Rating: 4 of 5
I still remember like it was yesterday the first time I heard Nina Simone: 1993, I was fifteen and watching the movie, POINT OF NO RETURN. A mediocre film for which I’m thankful only because it introduced me to Nina’s music. From that day on, I haven’t made a feelings-based mix (yeah, I still make mix CDs) without at least one of her songs. There are few singers/musicians who evoke such pure connection like she does, for me. I’ll always wish I could’ve attended one of her live performances.

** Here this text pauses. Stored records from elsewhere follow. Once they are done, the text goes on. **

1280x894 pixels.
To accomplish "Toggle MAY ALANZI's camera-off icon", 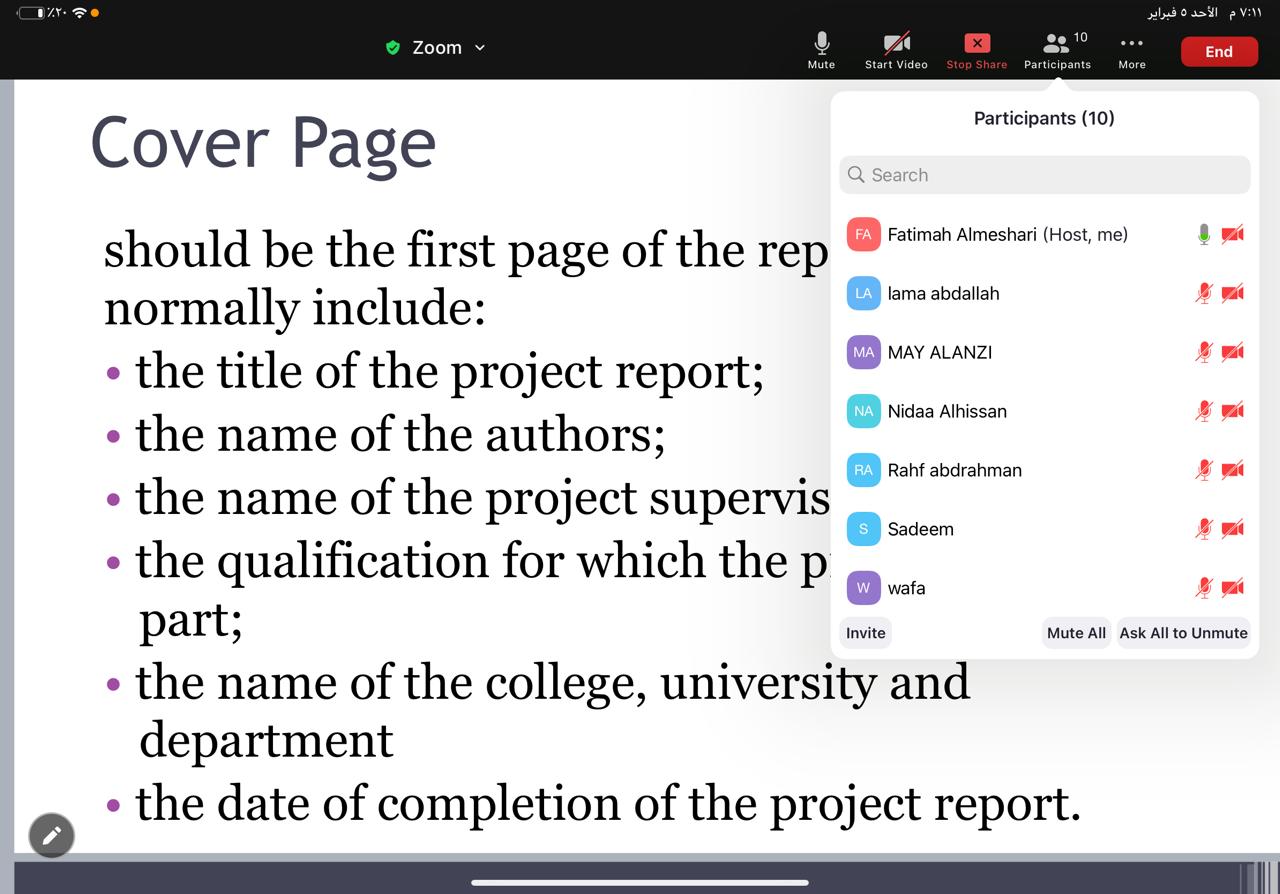I will pos(1233,352).
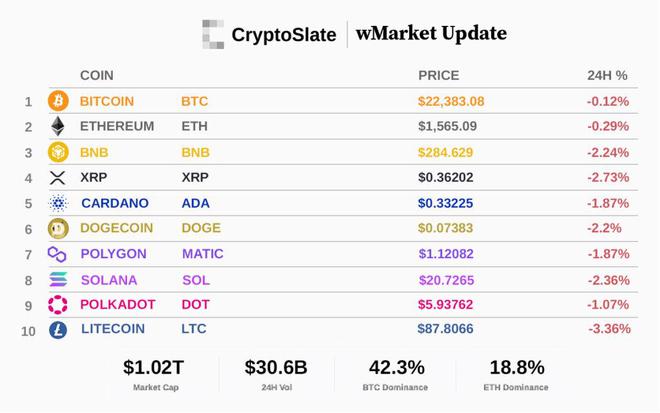Click the Dogecoin dog icon

[58, 229]
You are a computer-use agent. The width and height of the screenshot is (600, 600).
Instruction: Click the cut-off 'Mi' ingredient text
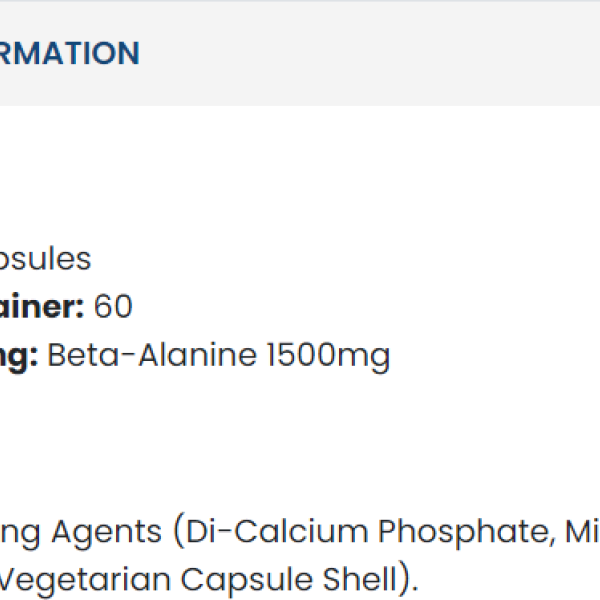pos(579,531)
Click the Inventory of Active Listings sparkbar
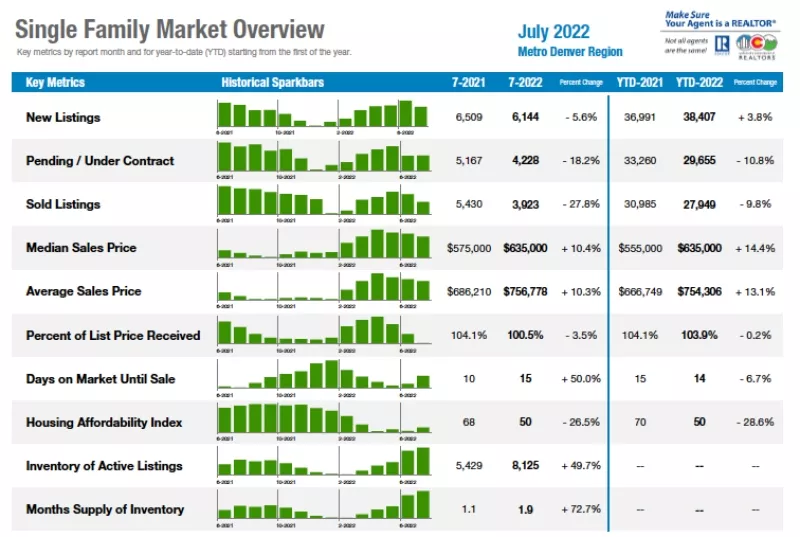This screenshot has width=800, height=537. (323, 465)
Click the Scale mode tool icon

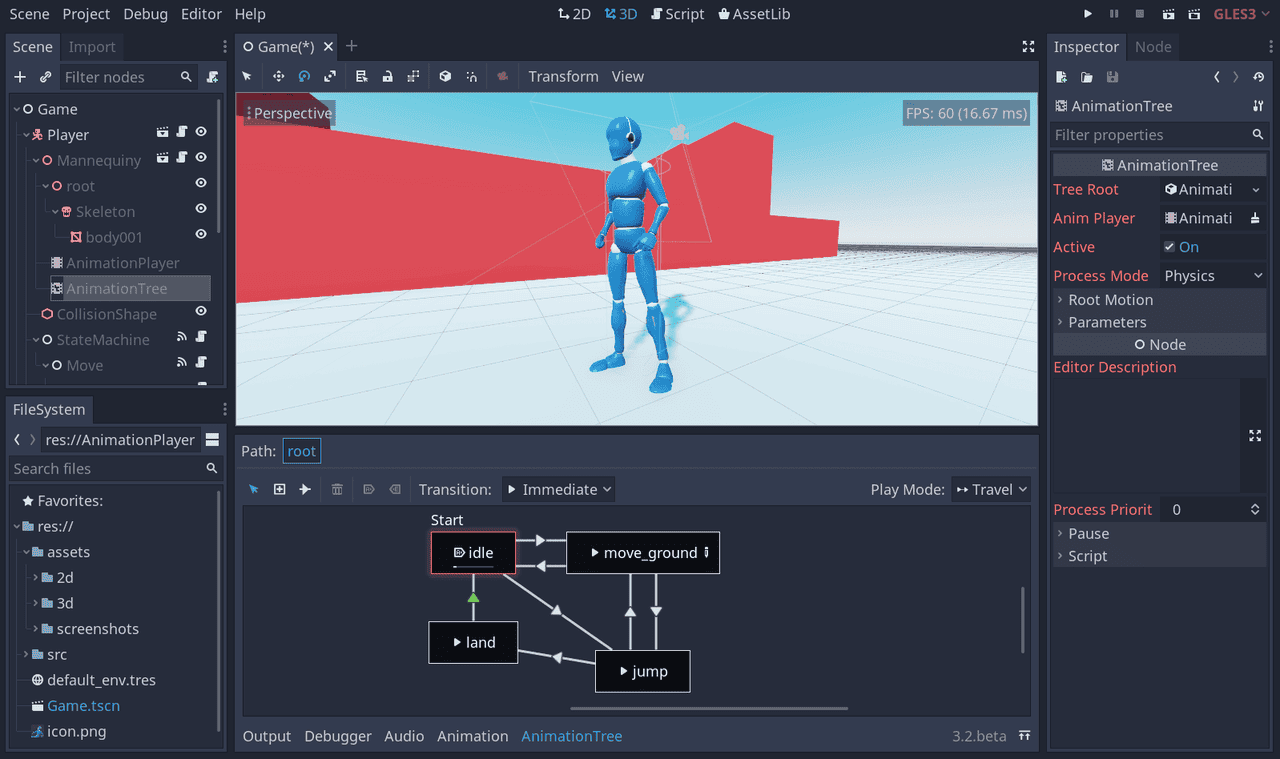330,77
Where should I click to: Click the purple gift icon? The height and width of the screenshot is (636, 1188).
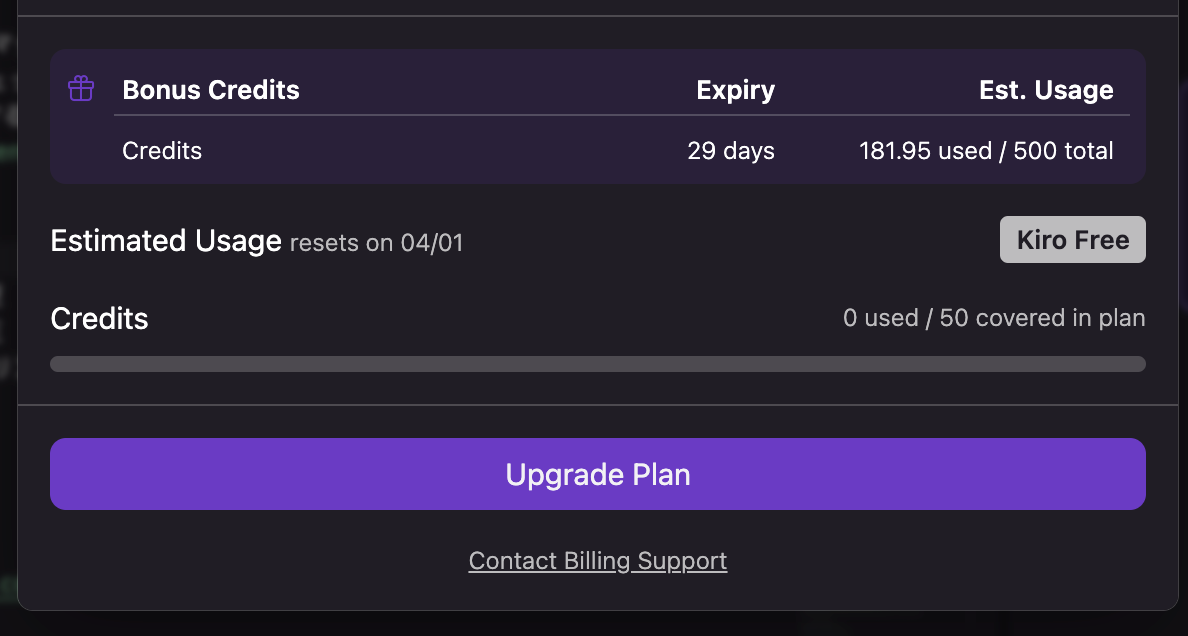81,89
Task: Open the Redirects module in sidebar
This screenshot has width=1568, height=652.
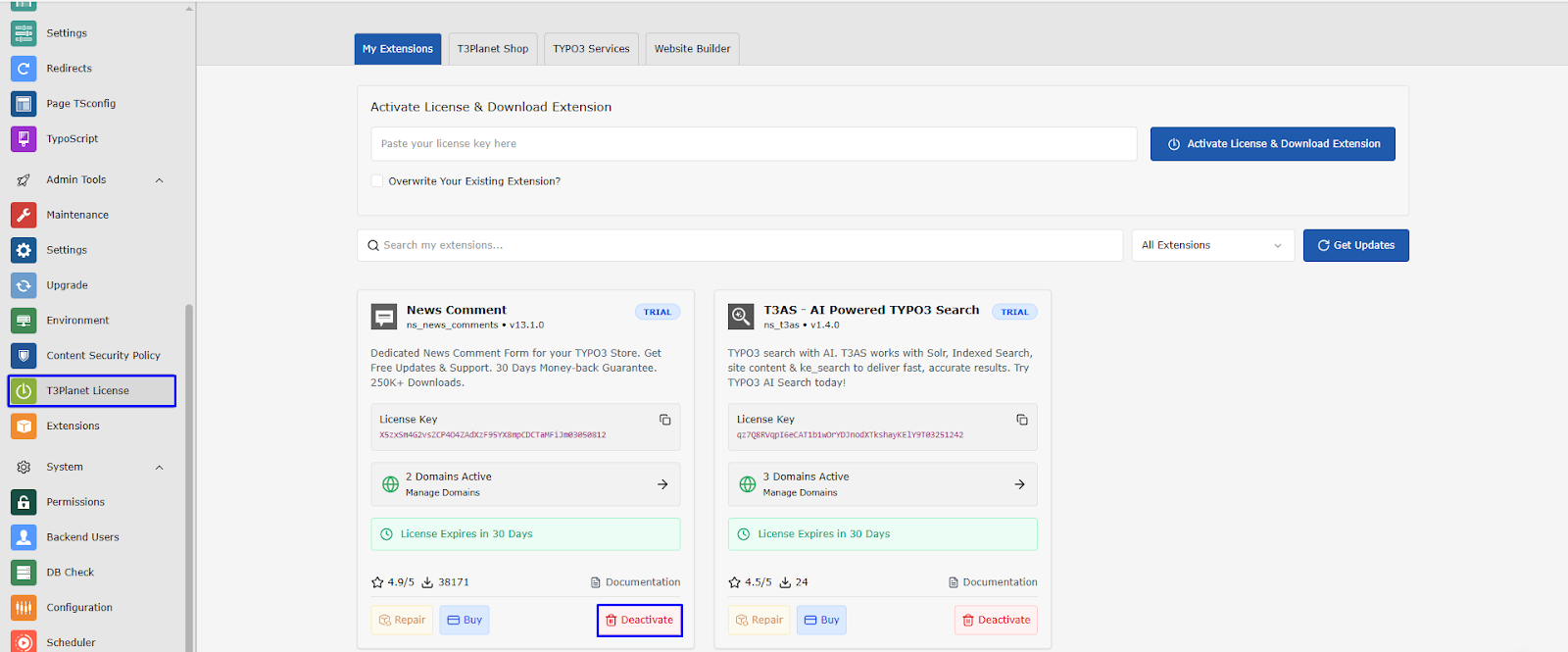Action: (69, 69)
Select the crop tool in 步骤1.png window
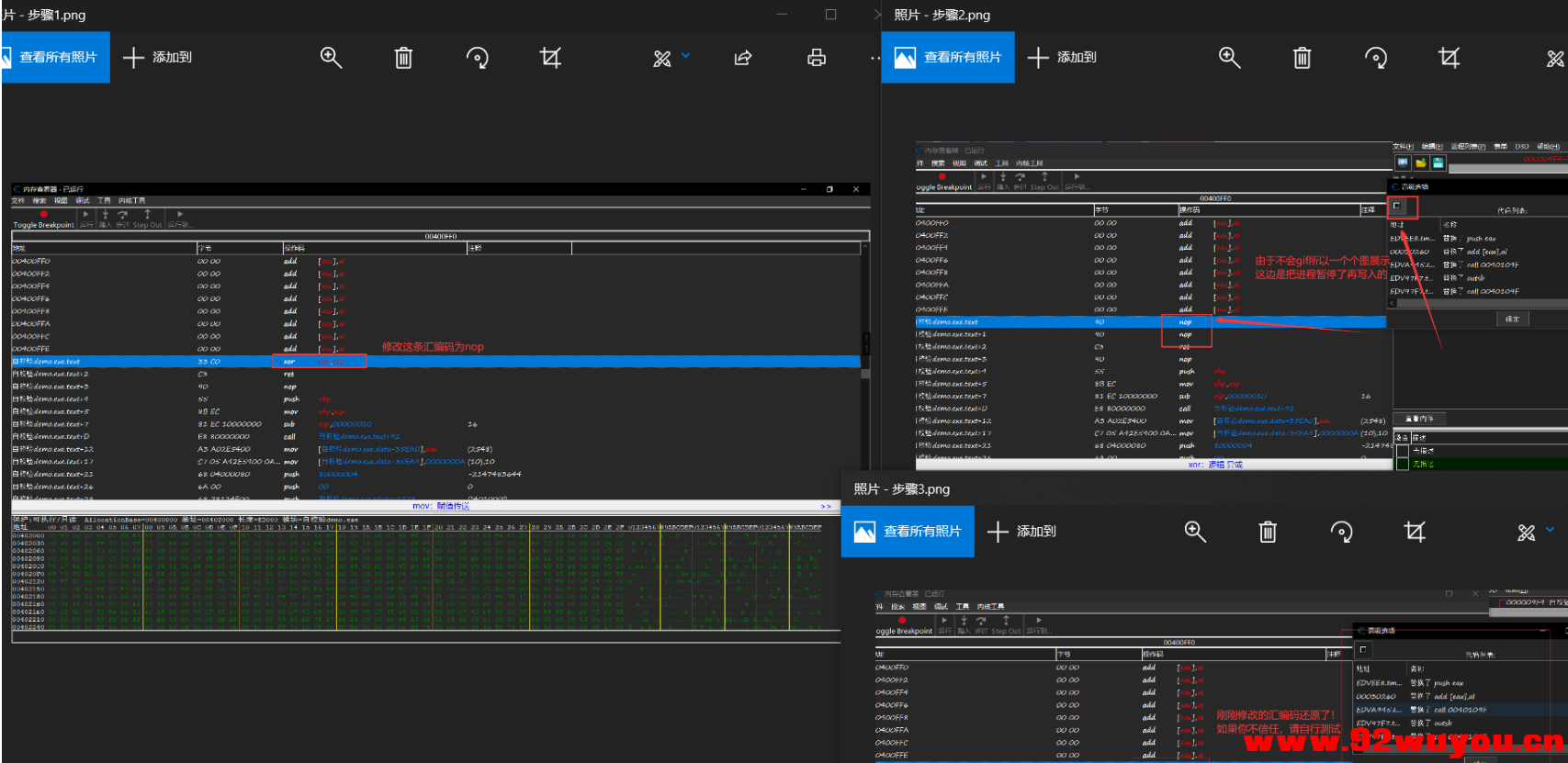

Even though I felt so deeply listening to Nina, I’m not one of those people who actively seeks out the details of an artist’s life. Maybe I’m scared their reality will shatter my perception? Perhaps it feels too invasive to seek out personal details? So it wasn’t until I heard about the 2015 documentary, What Happened, Miss Simone?, that I wondered how much Nina’s life and the times directly affected her music. The answer: a lot. How could it not? In Nina’s words, “An artist’s duty, as far as I’m concerned, is to reflect the times…How can you be an artist and not reflect the times? That to me is the definition of an artist.”
After watching that documentary, I looked to see if she’d written a book and sure enough, she had. While this autobiography was rather short, I appreciated hearing her story in her words. And I’m left with two thoughts:
1) what could Nina Simone have accomplished if she had not been raised/lived in a society where being Black and a woman were obstacles she had to overcome before anyone would even hear her gift?
and
2) why is so much that happened to Black people during her lifetime STILL happening today, and how many budding artists, inventors, entrepreneurs, scientists, etc. are being dismissed because of their race or sex? It’s maddening.
So while Nina Simone wasn’t perfect – oh, how I wish she hadn’t been as dependent on the love of a man as she was – I am happy to know more about who she was. And she will forever be someone to whom I’ll turn for an example of what can be accomplished when a woman refuses to give up on her gift.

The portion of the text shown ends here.